# Older Bachmann Climax Owner's Manual



## Lake Valley #1 (Dec 31, 2012)

Hi gang; just a quick question; I purchased an older Climax from fleabay, and it didn't come with the owner's manual. I would sure like to find one, or have a copy of one. Any ideas? I've been googling for three days now and haven't even gotten close! What I need to know is how to remove the trucks so I may check them out as this guy doesn't move when I put her on the test track...no hum, no lights, no nothin'! It's like the main power isn't being sent through the contact 'shoes' to where ever it goes for distribution. Any help would be hot. Thanks in advance. Jeff PS: there isn't anything on here either, as far as I can find out. Maybe I'm not searching right...


----------



## Dean Whipple (Jan 2, 2008)

The manual is down at bottom of the page.....
* http://4largescale.com/trains/P1.htm *


----------



## cape cod Todd (Jan 3, 2008)

I have a early Cimax and it doesn't have pickup shoes but instead all 8 wheels are pickups. 
Did you check behind the smoke box door.
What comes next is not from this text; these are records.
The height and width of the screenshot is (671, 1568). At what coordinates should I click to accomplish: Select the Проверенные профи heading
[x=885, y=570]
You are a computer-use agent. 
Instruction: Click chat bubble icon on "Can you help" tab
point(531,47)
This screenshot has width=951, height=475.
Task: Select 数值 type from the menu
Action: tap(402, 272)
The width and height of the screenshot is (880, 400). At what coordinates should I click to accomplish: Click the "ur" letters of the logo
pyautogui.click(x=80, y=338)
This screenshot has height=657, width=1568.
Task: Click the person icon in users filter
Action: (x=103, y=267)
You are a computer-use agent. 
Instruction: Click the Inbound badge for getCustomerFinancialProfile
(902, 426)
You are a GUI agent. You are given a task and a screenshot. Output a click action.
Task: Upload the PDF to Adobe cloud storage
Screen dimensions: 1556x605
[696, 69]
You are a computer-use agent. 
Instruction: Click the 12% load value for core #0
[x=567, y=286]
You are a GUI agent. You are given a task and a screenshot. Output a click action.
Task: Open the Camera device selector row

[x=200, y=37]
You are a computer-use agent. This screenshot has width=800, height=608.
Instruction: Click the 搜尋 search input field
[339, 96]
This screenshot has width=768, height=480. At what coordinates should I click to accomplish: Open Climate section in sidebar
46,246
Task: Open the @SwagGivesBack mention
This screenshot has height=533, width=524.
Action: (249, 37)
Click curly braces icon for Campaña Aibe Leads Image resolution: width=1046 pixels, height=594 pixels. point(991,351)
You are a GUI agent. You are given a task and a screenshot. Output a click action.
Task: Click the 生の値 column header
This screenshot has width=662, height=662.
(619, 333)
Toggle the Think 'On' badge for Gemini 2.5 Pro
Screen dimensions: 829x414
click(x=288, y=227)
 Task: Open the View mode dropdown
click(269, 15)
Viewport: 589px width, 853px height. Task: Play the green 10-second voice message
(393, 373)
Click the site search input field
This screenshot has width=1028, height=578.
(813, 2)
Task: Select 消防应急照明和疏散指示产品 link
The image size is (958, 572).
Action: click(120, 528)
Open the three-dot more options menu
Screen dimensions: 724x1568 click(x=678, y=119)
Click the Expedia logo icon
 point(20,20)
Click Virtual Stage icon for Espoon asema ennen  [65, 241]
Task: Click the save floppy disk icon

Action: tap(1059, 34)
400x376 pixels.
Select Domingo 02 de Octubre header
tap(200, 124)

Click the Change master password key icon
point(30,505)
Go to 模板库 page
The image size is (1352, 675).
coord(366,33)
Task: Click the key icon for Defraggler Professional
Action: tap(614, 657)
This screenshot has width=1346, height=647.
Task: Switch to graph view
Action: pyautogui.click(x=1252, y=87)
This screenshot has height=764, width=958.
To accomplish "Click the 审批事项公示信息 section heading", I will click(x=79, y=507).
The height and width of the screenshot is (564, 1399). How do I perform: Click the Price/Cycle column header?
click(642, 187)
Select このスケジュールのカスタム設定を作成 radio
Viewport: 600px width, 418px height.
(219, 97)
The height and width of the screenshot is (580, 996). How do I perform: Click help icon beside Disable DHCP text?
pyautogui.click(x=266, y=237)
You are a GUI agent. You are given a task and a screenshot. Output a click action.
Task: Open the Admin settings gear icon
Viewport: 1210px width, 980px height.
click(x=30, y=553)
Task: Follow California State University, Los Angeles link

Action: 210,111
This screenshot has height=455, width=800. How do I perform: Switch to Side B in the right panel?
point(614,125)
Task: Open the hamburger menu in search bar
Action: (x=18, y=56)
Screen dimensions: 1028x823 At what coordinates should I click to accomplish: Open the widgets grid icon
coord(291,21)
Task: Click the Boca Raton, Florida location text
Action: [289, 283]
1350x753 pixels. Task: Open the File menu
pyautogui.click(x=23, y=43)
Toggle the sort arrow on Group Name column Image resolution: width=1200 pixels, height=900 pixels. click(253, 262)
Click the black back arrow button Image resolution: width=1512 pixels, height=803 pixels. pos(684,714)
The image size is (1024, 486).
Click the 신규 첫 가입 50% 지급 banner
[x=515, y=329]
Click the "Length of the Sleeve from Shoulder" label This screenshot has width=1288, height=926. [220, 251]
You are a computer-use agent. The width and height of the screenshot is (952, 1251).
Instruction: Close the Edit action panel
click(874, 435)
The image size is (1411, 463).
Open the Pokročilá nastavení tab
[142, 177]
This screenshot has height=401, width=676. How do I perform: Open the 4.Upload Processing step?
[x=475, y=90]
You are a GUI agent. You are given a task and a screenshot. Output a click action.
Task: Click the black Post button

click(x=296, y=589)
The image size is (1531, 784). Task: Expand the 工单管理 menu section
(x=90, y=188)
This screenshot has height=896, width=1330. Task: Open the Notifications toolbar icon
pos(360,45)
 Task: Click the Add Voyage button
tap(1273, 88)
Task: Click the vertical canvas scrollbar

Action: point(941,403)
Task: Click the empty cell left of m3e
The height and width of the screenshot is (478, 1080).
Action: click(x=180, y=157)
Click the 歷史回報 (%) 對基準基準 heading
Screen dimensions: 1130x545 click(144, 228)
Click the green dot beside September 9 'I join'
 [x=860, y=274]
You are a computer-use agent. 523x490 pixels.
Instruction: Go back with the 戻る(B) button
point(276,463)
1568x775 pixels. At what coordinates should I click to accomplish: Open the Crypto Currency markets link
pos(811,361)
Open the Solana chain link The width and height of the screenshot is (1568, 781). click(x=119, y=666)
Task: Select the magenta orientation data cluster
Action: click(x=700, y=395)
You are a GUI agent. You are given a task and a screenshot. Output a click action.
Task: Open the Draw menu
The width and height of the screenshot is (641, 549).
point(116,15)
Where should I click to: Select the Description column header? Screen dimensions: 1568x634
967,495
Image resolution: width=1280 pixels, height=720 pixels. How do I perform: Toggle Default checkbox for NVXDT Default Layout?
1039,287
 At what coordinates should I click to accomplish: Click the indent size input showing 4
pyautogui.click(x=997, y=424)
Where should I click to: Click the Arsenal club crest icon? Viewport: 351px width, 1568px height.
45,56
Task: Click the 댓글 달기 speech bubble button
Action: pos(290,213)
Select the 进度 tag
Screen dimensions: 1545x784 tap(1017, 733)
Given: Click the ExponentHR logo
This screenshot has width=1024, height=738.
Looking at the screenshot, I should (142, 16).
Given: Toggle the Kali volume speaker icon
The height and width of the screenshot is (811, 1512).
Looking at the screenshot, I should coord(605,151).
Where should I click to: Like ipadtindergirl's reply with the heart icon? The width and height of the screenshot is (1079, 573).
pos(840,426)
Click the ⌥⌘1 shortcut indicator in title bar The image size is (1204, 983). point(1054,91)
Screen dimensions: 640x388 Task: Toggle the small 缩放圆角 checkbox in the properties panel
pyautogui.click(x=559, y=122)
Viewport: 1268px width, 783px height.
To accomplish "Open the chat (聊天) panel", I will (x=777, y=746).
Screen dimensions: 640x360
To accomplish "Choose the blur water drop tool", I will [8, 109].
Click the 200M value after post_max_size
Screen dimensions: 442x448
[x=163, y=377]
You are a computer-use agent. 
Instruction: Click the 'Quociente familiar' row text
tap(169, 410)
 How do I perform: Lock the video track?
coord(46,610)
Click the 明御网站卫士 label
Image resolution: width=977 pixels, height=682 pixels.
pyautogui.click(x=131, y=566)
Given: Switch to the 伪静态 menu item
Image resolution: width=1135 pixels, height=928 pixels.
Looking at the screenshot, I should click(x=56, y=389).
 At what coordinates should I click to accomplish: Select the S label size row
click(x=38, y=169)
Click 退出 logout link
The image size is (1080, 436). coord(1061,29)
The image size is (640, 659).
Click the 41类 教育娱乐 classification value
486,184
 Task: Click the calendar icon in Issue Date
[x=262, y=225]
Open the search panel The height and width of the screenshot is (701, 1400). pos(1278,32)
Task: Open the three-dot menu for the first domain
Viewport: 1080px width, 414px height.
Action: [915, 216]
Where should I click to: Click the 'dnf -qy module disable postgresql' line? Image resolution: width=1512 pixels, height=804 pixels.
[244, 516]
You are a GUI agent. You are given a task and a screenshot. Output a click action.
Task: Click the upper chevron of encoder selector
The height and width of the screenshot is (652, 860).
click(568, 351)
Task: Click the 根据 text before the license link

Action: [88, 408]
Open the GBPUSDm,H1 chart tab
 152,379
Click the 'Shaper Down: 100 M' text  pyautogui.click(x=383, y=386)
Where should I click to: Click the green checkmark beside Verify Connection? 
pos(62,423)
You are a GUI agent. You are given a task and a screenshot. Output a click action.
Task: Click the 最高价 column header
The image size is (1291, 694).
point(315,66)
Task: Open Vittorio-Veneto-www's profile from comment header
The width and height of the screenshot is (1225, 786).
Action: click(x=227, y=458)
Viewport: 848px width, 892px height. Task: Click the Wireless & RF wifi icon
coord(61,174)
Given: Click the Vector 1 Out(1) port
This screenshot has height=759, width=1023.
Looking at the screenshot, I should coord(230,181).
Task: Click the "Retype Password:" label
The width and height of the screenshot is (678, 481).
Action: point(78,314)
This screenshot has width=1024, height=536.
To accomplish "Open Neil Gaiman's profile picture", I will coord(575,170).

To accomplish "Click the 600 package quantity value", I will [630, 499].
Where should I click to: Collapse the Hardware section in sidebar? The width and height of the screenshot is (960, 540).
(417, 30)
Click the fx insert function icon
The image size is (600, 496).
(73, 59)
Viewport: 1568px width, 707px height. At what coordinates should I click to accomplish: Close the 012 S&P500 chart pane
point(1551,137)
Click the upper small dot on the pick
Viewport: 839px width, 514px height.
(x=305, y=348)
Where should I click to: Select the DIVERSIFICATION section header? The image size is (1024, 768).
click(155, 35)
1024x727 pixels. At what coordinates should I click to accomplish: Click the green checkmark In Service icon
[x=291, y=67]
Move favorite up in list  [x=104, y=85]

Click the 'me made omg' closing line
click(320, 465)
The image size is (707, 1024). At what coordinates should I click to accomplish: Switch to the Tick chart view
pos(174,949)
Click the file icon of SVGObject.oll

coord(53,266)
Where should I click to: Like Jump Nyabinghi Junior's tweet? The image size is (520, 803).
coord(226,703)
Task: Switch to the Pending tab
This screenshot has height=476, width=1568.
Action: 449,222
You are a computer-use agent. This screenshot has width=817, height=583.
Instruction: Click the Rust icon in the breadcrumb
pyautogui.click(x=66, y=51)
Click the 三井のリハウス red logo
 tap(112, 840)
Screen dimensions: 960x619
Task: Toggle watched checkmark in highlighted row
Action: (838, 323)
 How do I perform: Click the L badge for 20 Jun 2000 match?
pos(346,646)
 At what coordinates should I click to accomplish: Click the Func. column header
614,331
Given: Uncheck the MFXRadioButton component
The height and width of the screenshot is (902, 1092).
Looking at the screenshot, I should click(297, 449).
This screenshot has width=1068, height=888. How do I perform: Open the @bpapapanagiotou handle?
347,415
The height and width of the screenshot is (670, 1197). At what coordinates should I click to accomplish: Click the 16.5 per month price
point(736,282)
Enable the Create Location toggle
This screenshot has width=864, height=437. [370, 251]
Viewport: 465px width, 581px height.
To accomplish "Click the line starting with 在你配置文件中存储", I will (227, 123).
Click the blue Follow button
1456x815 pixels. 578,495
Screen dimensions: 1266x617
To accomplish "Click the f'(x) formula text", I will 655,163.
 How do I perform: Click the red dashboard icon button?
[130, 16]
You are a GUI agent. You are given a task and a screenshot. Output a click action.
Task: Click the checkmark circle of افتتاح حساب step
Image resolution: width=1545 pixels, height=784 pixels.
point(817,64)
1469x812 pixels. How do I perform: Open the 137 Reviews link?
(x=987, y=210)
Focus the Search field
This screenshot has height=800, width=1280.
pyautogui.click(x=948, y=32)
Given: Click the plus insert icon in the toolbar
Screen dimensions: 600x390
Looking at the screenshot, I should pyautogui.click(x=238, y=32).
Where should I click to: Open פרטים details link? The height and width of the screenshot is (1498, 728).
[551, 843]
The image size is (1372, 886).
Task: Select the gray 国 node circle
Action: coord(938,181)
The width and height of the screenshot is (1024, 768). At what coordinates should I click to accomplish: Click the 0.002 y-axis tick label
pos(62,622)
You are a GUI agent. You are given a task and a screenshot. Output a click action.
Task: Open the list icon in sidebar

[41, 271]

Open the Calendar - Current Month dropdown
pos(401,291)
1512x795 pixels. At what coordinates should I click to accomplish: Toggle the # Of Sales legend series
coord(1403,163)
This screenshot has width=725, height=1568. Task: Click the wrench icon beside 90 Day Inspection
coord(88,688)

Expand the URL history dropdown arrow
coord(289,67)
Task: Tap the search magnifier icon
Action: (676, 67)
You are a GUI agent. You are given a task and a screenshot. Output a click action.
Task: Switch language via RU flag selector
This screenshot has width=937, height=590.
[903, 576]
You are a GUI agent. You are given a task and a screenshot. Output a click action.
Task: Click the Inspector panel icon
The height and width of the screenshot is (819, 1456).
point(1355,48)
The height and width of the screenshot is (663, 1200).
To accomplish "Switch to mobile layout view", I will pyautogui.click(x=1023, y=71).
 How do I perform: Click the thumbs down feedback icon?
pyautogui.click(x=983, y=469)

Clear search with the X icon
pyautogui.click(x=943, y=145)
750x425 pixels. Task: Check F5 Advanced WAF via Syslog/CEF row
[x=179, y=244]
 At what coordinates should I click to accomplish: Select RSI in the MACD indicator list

There is a 3 position switch and one is for off. Could this be the problem since everything is dead?


----------



## Lake Valley #1 (Dec 31, 2012)

wow, thanks for the quick answers, guys...I seem to remember the switch behind the smoke box door, but thought it was for the smoke unit. I'll give that a try. LOL, the 'shoes' I was referring to were the crescents between the frame and the trucks for continuity...I just couldn't remember right then what George Schreyer called them; Yeah, I knew the wheels were the pick up points, laughing at my old age memory...must be a bit of CRS (can't remember sh#t!) commonly called 'old timer's disease'. I'm headed over to the website now for the manual...drat! now I'll be late getting to bed! LOL. thanks again, Jeff


----------



## Lake Valley #1 (Dec 31, 2012)

Bless you, Dean and Todd...I think I got every thing I need to get started on my Climax. The K 27 is mostly finished and I will attempt to post vids or pics when I get a bit smarter! Ha ha. Jeff


----------